Spanish banks ordered to boost capital

11 March 2011

Regulators in Spain have informed the country's banks that they will need to boost their capital holdings in order to meet new requirements, in an effort to strengthen the industry against future crises.

The Financial Times reports that British financial firm Barclays was ordered by the Bank of Spain to inject around €500 million ($690 million) into its Spanish operation, one of the group's more prominent non-UK interests.

Barclays Spain is one of four privately-owned financial institutions with a capital shortfall and is currently burdened by a deficit of €552 million - the biggest in the country, with nearest contender Bankinter down by €333 million.

The company has so far refused to make any official comment on the matter, but the newspaper cited senior sources as stating that the capital transfer would be made by September and would have no impact on Barclays' UK obligations.

Combined, Spain's various banking businesses will need to find up to €15.2 billion euro if they are to satisfy the new regulations and Bloomberg claimed that investors are already being sought to help close the existing gap.

Banks which fail to meet the rules within one year risk being taken over by the Spanish government, but Abaco Financials fund manager Inigo Lecubarri warned that observers remain sceptical over whether the Bank of Spain figures tell the full story.

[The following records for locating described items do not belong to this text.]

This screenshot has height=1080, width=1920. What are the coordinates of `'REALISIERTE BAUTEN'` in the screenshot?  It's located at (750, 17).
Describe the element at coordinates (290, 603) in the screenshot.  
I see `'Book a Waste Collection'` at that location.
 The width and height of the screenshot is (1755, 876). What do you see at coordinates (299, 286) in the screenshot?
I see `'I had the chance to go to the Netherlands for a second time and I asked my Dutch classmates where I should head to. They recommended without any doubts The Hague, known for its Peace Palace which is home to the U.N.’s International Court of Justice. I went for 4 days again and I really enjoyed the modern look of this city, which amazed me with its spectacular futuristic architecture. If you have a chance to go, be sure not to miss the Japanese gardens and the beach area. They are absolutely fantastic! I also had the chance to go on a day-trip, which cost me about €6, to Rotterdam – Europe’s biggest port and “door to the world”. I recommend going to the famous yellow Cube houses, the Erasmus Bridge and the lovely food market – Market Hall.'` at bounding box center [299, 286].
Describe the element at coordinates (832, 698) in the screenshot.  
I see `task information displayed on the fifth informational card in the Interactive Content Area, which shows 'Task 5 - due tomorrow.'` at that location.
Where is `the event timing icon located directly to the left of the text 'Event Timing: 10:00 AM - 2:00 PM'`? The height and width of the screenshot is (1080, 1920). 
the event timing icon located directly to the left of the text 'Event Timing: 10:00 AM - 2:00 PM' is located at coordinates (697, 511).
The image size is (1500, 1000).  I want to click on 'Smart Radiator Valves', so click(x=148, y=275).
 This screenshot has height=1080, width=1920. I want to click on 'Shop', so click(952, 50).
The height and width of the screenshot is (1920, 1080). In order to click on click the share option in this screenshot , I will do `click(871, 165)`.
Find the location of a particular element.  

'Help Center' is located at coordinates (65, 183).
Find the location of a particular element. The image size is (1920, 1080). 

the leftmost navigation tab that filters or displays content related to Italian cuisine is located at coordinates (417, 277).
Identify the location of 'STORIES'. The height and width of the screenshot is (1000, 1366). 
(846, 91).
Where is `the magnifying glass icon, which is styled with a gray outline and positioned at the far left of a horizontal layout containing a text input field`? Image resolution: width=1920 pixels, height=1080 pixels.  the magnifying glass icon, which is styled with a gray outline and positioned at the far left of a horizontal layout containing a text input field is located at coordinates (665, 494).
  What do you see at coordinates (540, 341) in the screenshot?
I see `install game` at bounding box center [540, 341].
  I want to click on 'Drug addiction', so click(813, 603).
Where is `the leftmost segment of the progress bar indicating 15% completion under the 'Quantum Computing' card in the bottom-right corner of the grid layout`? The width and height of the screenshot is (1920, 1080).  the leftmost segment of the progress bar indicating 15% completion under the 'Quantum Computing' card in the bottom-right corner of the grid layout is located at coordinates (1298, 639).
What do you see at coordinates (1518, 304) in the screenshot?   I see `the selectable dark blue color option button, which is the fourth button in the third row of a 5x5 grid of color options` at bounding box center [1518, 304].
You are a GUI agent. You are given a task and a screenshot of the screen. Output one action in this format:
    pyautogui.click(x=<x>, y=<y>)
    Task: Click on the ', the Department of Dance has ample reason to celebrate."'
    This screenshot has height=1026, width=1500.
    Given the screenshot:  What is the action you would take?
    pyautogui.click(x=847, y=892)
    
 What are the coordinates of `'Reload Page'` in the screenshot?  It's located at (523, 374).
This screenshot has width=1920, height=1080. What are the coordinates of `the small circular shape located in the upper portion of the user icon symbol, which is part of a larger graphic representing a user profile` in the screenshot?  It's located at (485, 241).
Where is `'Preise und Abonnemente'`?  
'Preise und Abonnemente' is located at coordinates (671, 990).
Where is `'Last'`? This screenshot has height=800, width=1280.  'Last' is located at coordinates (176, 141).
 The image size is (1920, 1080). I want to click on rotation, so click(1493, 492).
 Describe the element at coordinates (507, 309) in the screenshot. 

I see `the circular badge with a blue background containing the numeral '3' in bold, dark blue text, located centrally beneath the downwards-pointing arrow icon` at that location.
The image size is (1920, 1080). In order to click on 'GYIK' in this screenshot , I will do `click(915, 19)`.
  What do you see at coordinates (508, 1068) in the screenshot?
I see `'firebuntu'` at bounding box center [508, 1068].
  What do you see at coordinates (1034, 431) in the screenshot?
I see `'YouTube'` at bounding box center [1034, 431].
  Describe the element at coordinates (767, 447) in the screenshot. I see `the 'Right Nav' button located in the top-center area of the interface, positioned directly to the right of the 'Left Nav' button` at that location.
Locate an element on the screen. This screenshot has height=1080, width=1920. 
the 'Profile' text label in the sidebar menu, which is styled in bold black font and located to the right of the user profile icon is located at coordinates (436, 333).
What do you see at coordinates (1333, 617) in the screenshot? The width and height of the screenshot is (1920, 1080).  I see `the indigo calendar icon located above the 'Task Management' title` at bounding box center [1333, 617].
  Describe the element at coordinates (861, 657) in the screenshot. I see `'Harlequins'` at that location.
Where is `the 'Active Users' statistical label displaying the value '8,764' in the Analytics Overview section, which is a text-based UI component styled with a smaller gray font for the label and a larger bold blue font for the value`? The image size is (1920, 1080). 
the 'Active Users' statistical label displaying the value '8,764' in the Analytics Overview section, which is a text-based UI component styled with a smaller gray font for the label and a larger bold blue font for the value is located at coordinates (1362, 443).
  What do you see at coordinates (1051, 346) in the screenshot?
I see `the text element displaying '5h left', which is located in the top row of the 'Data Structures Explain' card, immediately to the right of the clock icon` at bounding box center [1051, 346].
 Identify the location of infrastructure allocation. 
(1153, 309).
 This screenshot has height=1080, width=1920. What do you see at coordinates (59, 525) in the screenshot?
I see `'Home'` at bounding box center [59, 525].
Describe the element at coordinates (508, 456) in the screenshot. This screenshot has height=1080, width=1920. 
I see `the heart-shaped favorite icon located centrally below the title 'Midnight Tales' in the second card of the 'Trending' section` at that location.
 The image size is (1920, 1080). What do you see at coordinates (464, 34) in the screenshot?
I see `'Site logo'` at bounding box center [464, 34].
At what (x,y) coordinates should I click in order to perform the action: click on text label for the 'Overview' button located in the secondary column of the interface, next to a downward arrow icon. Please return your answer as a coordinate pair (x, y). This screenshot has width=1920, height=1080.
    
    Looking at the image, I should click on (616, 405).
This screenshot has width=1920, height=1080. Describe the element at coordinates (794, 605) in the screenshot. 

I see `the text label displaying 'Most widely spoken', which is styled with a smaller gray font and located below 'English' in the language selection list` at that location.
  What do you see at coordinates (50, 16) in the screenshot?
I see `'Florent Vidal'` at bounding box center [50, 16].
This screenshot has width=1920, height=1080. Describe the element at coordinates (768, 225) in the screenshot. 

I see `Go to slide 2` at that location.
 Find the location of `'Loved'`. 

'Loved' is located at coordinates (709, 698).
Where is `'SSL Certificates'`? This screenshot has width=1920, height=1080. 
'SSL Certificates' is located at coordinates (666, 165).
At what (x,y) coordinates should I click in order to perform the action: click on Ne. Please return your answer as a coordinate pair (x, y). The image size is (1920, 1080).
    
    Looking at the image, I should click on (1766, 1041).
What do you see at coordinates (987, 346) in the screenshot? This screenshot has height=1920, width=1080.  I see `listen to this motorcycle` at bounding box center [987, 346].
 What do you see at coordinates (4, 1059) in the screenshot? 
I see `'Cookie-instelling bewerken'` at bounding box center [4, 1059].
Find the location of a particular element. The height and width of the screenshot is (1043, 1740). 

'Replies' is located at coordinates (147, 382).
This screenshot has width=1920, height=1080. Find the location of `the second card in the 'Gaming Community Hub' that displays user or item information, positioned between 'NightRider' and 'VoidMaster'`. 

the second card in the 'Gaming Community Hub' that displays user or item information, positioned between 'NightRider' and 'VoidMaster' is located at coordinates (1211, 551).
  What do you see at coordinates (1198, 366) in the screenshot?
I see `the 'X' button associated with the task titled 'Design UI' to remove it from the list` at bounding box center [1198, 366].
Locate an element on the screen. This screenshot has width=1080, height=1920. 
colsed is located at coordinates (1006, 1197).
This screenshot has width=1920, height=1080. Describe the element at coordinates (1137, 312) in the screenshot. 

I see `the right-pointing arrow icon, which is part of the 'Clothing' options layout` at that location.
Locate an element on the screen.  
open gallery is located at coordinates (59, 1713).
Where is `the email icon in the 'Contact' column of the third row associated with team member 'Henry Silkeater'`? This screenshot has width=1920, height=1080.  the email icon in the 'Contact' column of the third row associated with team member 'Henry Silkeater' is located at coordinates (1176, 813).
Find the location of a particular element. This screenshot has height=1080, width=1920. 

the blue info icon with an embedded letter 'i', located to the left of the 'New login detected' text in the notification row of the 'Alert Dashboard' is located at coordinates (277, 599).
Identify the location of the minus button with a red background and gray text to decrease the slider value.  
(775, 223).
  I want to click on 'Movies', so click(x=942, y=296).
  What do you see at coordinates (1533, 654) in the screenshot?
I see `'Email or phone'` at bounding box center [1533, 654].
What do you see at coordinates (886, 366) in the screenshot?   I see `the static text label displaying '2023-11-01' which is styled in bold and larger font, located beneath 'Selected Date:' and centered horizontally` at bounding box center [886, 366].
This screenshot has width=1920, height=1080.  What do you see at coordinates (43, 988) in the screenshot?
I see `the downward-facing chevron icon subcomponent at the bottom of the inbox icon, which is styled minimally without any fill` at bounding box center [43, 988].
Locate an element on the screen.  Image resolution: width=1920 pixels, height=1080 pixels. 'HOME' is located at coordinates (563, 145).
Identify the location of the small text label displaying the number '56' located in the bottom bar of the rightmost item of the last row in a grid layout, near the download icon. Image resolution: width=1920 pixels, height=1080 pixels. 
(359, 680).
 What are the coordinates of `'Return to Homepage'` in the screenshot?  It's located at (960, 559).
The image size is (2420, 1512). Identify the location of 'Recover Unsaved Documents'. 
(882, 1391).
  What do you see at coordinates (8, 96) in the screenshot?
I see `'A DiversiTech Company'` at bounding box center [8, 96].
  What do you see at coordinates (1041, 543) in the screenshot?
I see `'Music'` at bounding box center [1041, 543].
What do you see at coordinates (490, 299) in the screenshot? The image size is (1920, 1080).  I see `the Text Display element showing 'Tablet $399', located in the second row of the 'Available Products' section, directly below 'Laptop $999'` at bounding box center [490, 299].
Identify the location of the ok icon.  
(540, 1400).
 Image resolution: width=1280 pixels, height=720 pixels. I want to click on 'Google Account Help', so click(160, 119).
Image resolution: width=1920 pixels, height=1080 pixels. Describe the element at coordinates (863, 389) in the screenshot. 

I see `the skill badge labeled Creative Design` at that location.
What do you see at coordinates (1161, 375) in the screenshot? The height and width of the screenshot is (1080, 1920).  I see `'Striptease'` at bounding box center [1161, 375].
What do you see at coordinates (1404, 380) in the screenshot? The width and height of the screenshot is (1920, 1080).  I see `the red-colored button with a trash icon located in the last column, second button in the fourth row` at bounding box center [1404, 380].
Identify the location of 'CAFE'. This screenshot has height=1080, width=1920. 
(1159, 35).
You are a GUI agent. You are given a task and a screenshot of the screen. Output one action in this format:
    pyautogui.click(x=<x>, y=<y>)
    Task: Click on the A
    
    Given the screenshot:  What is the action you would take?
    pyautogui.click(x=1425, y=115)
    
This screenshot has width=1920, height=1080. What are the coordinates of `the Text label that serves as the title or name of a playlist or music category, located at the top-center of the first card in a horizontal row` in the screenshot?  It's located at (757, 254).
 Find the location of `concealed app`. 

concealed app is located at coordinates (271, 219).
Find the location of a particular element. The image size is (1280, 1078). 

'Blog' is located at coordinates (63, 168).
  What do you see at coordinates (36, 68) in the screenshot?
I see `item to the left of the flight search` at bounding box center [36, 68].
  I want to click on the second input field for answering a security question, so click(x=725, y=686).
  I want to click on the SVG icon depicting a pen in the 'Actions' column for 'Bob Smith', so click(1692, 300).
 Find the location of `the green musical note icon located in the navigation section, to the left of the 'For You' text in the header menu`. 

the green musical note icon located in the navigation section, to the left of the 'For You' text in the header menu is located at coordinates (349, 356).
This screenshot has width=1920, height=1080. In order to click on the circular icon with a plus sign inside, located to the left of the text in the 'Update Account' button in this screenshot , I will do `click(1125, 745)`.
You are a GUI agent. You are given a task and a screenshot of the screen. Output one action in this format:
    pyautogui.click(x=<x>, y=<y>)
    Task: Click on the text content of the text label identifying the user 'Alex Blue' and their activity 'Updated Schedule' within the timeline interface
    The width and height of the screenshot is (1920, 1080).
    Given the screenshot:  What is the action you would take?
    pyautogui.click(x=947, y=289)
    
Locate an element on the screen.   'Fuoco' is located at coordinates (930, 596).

"At this stage, I don't think anyone will be really convinced by anything," he explained. "People will only be convinced when someone credible comes and puts some money on the table to invest."

Credit agency Moody's cut Spain's credit rating to AA2 in the wake of the announcement and expressed concerns that banks may be as much as €50 billion short of the required targets.

The central bank's move came amid growing fears over Portugal's sovereign debt levels and renewed efforts from leaders in Greece and Ireland to negotiate the terms of their emergency bailout packages.